Les profits de ces quatre concerts iront au fonds de défense de la communauté chipewyan d'Athabasca qui conteste l'agrandissement du territoire d'exploitation de la multinationale Shell.

Adepte depuis des décennies d'une approche chansonnière que certains appellent «éco-spirituelle», Neil Young, de tout temps, s'est présenté comme un chanteur engagé et un militant pour la paix. On lui doit d'abord la chanson Ohio, popularisée par Crosby, Stills, Nash & Young, qu'il a écrite dès après la tuerie de l'Université Kent State, le 4 mai 1970, quand la garde nationale avait ouvert le feu sur des étudiants qui manifestaient contre la guerre du Viêtnam: «Soldiers are gunning us down/Four dead in Ohio».

En 2006, Young a réclamé l'impeachment du président George W. Bush et dénoncé la guerre contre l'Irak avec l'album Living with War.

Attaché à la terre, Young a lancé en 1985 le concert Farm Aid avec Willie Nelson et John Mellencamp. Présenté annuellement depuis - un record de longévité pour ce type d'événements -, Farm Aid a recueilli près de 45 millions de dollars pour venir en aide aux petits fermiers américains en difficulté.

Sur le plan strictement écologique, Neil Young est passé à l'acte depuis longtemps, faisant souvent figure de pionnier.

D'abord, tous ses véhicules de tournée roulent au biodiesel depuis 2006. Deux ans plus tard, il a lancé le projet LincVolt qui consistait à transformer sa Lincoln Continental 1959 (décapotable) en véhicule à propulsion électrique; le prototype a brûlé en 2010 avec l'entrepôt qui l'abritait, mais le chanteur a promis de relancer le projet. Le but ultime: éviter les guerres qui ont pour objectif de contrôler les ressources pétrolières.

Homme de convictions dont le talent autant que l'engagement social ont souvent été reconnus - il est membre de l'Ordre du Canada -, Neil Young pousse parfois la licence artistique dans des zones dangereuses. Comme quand il compare la «dévastation» des sites d'exploitation des sables bitumineux à Hiroshima, ville japonaise détruite par une bombe atomique américaine en 1945 (trois mois, au fait, avant la naissance du chanteur).

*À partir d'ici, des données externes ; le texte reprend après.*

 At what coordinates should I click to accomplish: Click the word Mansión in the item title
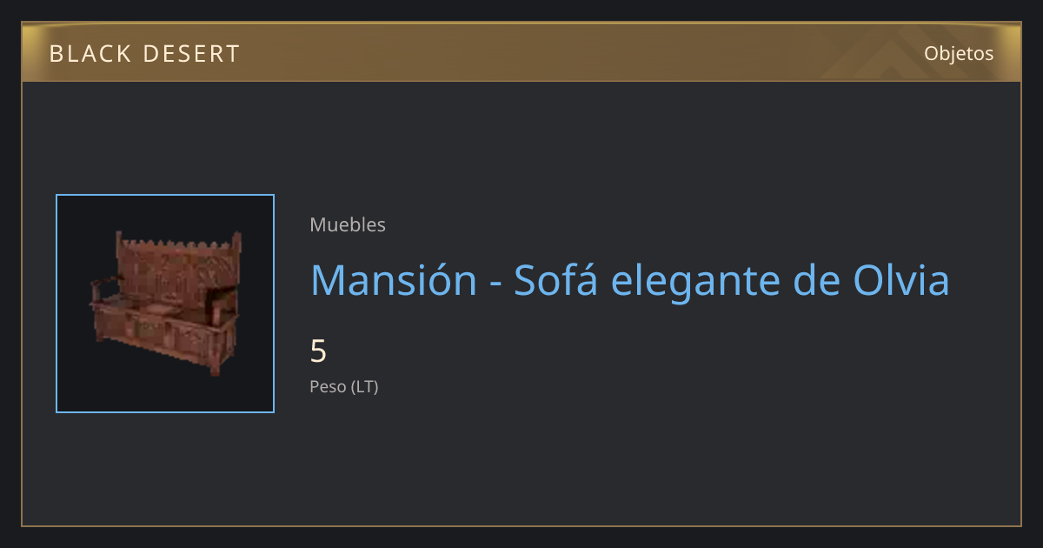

Hier soir, avec son «invitée spéciale» Diana Krall, la tournée Honor the Treaties était à Winnipeg avec ce spectacle qui commence par le visionnement d'une version écourtée du film Petropolis, produit sous les auspices de Greenpeace Canada et mis en ligne cette semaine (vimeo.com/84170239).

Ce soir, Neil Young s'arrête à Regina où le premier ministre de la Saskatchewan, Brad Wall, l'a accusé lundi d'«insensibilité» et d'«ignorance» à la suite de ses remarques sur Hiroshima.

Honor the Treaties se termine dimanche à Calgary, dans un théâtre de 1800 places où les billets se vendaient 253$. On sait déjà que la première ministre albertaine Alison Redford n'a pas eu le temps de s'en procurer...

«Les rock stars qui se promènent en avion, a déclaré Mme Redford en décembre, ont peu de crédibilité quand elles se permettent de critiquer les politiques pétrolières.»

Quoi qu'il en soit, pour une courte semaine, Neil Young aura ramené l'attention des Canadiens sur l'importante question de l'impact environnemental de l'exploitation des ressources énergétiques. Disons que ça nous change des élucubrations du maire de Toronto et de nos propres chicaneries sur le tchador. Et que ça peut nous resituer dans nos discussions éco-signifiantes sur ce qu'un petit comique pourrait appeler les gaz «à effet de schisme».

Il y a des pour et des contre, mais comme le chantait Neil Young dans le temps, «rock and roll is here to stay». Vu avec le recul «éco-spirituel», ça nous fait dire que la musique tout entière va survivre au moteur à explosion.

Voilà la bonne nouvelle de la semaine.